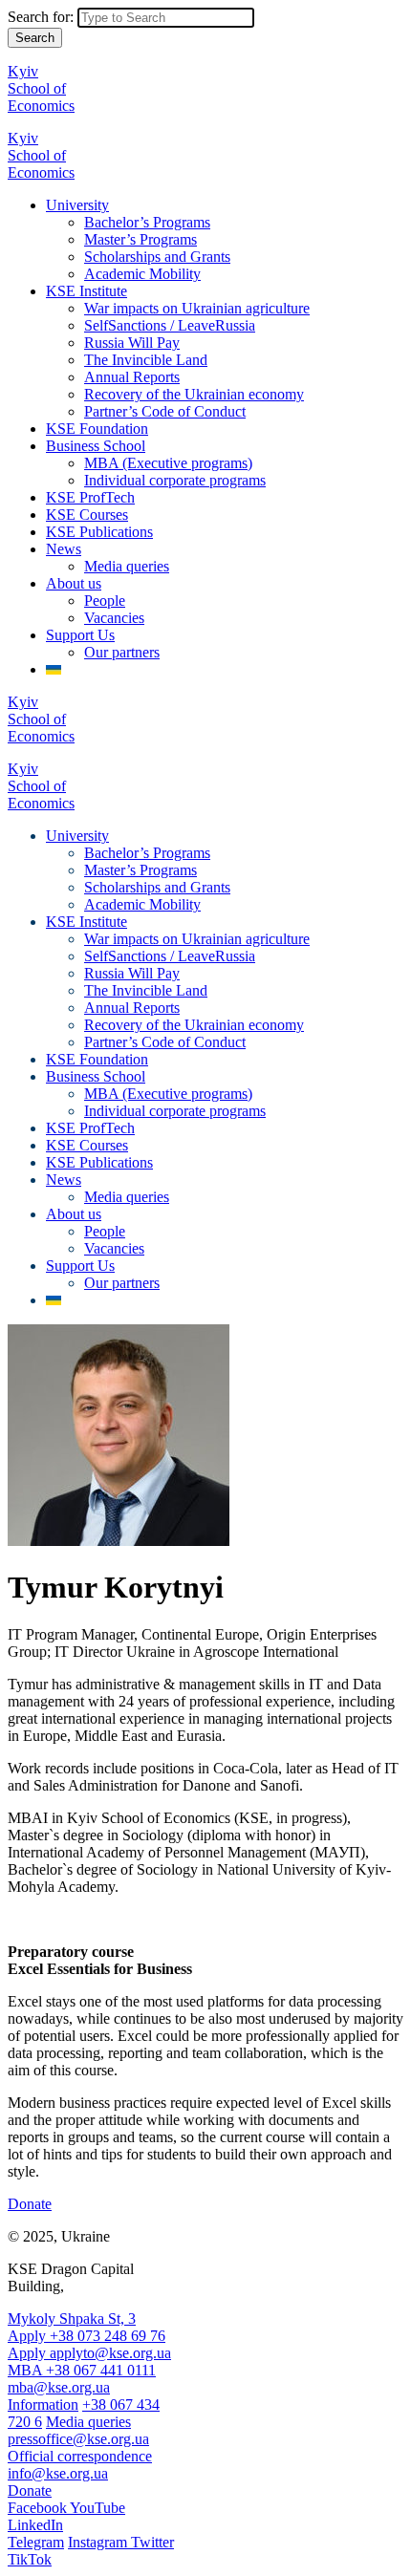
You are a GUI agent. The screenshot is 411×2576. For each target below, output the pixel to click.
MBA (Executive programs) (168, 463)
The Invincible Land (145, 360)
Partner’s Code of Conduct (165, 411)
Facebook (39, 2508)
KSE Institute (86, 291)
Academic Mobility (142, 274)
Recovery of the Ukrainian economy (194, 394)
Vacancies (114, 618)
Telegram (36, 2542)
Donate (30, 2204)
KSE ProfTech (90, 497)
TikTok (30, 2559)
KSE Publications (99, 532)
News (63, 549)
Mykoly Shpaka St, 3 (72, 2318)
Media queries (126, 566)
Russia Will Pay (132, 342)
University (77, 205)
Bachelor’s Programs (147, 222)
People (104, 600)
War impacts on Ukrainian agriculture (197, 308)
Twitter (152, 2542)
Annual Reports (132, 377)
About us (73, 583)
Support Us (80, 635)
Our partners (122, 652)
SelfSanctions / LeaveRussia (169, 325)
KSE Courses (87, 514)
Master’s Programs (140, 239)
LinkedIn (35, 2525)
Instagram (99, 2542)
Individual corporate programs (175, 480)
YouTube (97, 2508)
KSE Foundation (97, 428)
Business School (95, 446)
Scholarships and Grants (157, 256)
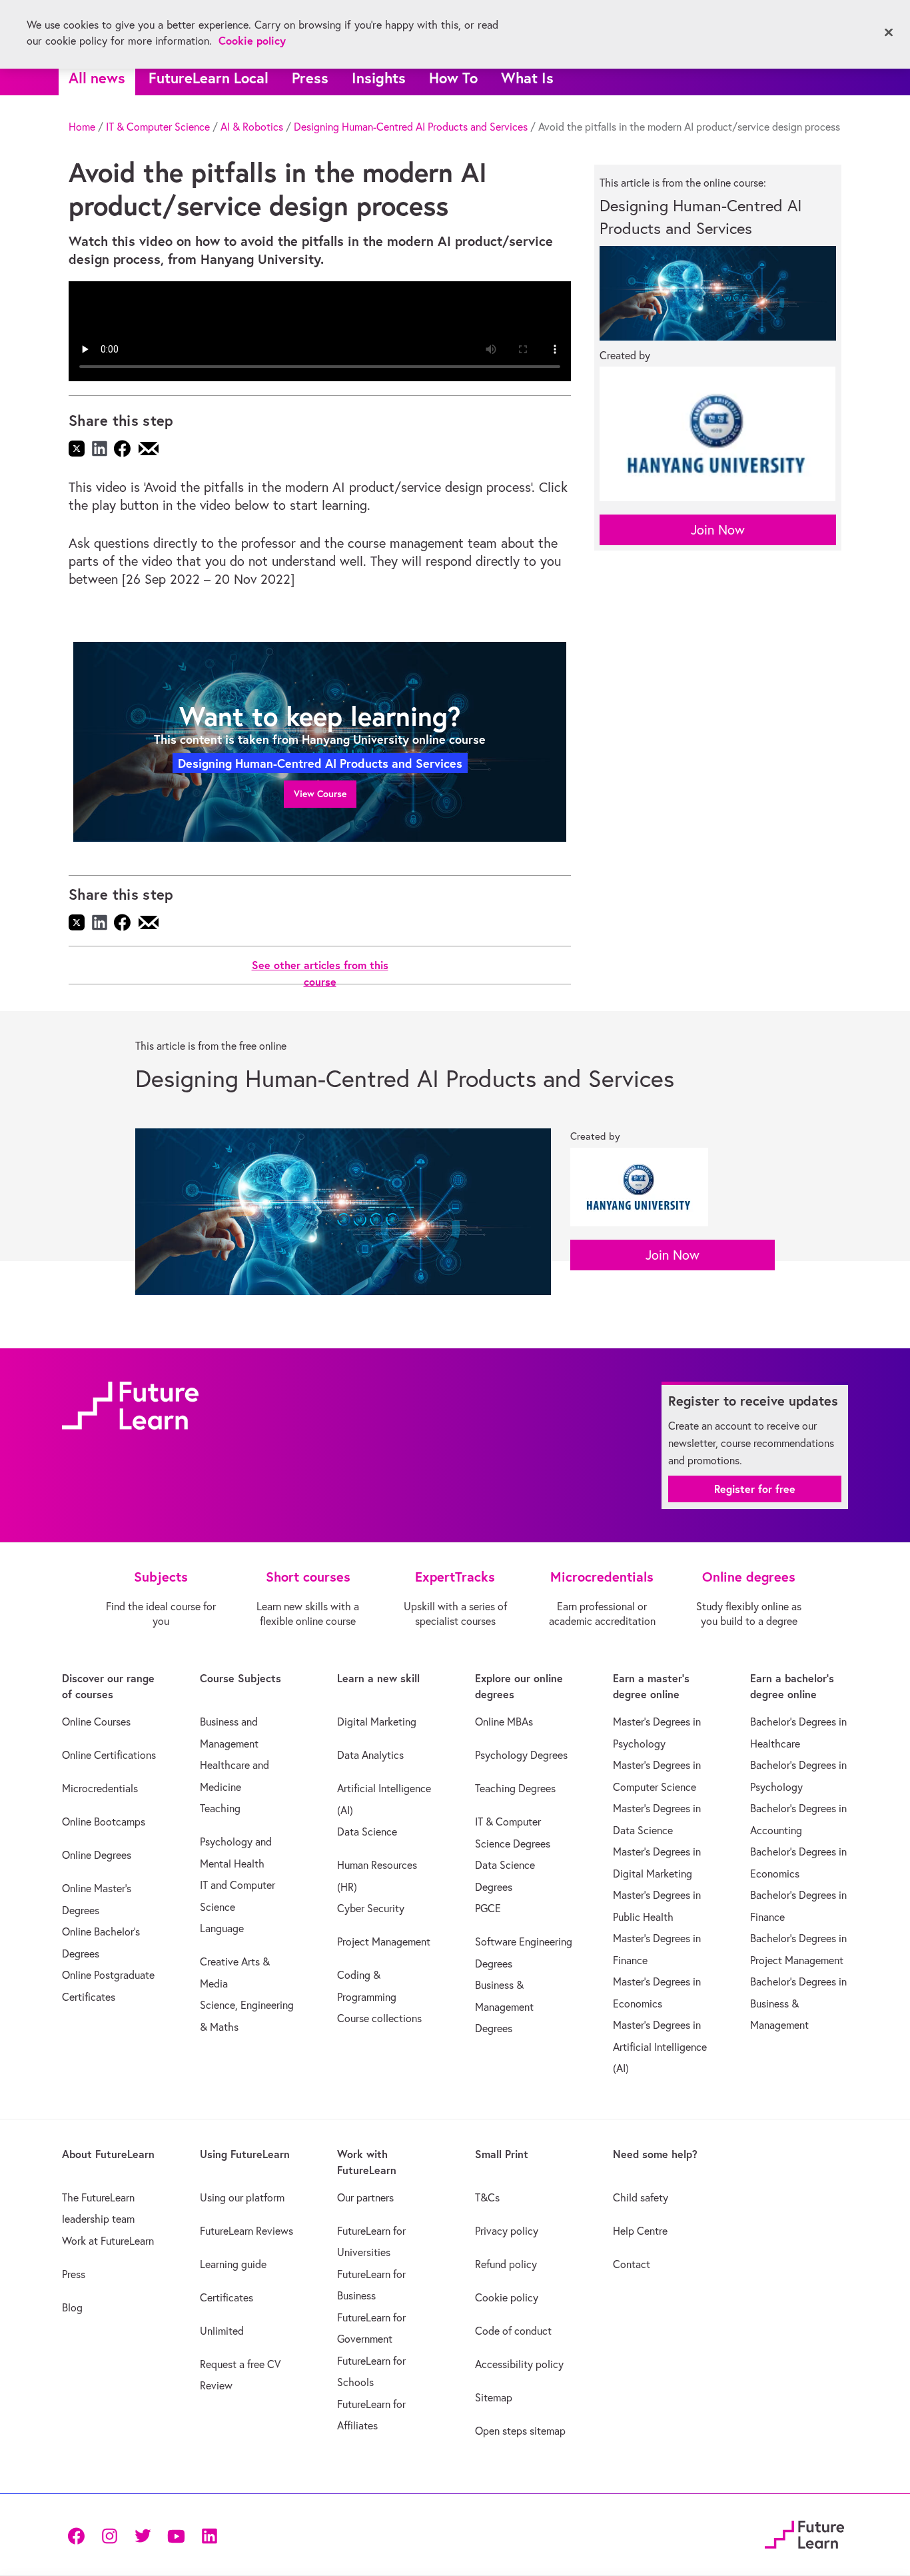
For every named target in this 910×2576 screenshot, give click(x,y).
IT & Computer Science (158, 126)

Exercise goal:
Lines holding the word "Ukrainian" should be copied from the entries above.

Answer section:
Recovery of the Ukrainian economy (194, 394)
War impacts on Ukrainian agriculture (197, 308)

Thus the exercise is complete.